Son discours était prévu de longue date, et a été rédigé avant que la polémique n'éclate, a toutefois assuré à des journalistes un haut responsable du département d'État, Steve Goldstein. «Le secrétaire d'État aurait prononcé ce discours quoi qu'il en soit», a-t-il ajouté.

Le président américain est à nouveau dans la tourmente pour des propos tenus lors d'une réunion à la Maison-Blanche.
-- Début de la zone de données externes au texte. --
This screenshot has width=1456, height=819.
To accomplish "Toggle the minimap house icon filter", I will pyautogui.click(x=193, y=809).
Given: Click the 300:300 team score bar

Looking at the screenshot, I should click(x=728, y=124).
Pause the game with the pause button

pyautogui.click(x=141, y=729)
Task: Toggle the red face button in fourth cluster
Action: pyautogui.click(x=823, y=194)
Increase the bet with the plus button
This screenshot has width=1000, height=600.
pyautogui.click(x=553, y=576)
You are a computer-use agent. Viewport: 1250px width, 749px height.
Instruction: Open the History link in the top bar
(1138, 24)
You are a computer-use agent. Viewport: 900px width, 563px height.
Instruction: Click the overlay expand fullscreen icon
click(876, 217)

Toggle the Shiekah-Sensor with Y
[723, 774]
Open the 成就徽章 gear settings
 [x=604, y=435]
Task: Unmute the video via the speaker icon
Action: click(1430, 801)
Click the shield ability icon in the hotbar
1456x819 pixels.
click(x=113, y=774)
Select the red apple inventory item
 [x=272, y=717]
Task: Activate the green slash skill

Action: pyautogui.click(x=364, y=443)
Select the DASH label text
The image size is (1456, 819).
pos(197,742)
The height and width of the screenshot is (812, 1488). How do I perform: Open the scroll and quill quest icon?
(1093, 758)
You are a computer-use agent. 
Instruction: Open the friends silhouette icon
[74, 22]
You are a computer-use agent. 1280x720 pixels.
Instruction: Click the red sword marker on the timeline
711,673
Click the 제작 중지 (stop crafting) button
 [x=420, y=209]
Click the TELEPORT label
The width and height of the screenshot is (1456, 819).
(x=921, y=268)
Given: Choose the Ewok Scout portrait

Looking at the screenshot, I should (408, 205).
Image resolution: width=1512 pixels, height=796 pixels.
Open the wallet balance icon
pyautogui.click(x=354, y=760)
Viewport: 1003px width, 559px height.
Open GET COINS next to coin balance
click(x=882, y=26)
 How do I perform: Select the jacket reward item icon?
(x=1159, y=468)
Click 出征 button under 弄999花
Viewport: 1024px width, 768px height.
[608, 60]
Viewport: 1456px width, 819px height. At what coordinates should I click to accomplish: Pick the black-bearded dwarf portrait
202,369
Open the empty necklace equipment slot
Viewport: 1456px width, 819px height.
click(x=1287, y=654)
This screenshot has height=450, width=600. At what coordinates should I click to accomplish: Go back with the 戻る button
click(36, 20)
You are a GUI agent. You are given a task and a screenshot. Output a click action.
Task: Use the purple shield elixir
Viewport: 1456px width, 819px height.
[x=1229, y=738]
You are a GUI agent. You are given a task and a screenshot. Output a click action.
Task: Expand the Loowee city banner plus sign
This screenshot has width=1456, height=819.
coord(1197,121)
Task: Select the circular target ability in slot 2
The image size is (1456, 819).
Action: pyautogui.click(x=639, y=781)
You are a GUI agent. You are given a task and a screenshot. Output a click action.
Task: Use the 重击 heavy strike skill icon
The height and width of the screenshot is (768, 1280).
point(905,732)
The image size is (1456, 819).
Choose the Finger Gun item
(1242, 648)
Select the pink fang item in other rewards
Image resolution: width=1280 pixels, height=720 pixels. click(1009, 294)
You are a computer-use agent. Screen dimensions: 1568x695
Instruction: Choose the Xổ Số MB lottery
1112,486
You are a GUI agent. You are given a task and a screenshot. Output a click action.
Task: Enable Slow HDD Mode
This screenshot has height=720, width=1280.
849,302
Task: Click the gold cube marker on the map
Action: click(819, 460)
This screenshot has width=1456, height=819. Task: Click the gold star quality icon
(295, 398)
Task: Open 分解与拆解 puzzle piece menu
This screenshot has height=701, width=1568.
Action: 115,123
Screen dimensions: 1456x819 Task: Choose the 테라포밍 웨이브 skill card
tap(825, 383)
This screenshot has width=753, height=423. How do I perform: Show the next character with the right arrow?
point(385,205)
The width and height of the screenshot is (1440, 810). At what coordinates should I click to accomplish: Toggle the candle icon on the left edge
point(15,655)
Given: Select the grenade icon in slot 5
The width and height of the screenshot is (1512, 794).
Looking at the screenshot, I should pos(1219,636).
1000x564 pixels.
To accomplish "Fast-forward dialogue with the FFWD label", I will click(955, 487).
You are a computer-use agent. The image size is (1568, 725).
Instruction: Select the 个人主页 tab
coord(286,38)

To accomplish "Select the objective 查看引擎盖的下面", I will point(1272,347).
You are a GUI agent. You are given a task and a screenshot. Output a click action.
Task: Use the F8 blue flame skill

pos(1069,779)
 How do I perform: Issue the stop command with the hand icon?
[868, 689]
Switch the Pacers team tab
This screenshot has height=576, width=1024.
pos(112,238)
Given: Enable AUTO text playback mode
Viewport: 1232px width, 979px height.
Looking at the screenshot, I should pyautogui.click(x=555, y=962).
Selon le sénateur démocrate Dick Durbin, qui était présent et a confirmé vendredi les récits de plusieurs médias américains, Donald Trump a qualifié plusieurs nations africaines et Haïti de «pays de merde».

Le président a partiellement contesté ces mots, tout en reconnaissant avoir utilisé un langage «dur».

Dans son discours, Rex Tillerson a par ailleurs annoncé que tous les diplomates américains et les employés locaux des ambassades des États-Unis allaient recevoir dans les prochains mois une formation «anti-harcèlement».

Le harcèlement, notamment sexuel, «n'est pas seulement illégal, c'est mal», a-t-il martelé. Il a appelé toutes les victimes de harcèlement au sein de la diplomatie américaine à se manifester, et tous les cadres à faire en sorte que les coupables rendent des comptes.

«Tous les employés américains à travers le monde vont recevoir une formation anti-harcèlement dans les 90 jours» et les employés locaux «d'ici le 1er juin», a-t-il déclaré, dans le sillage de l'affaire Weinstein qui a suscité une avalanche d'accusations de harcèlement et agressions sexuelles aux États-Unis et dans le monde.

«Nous avons un rôle à jouer et cela commence par faire attention aux autres et à chacun», a-t-il résumé.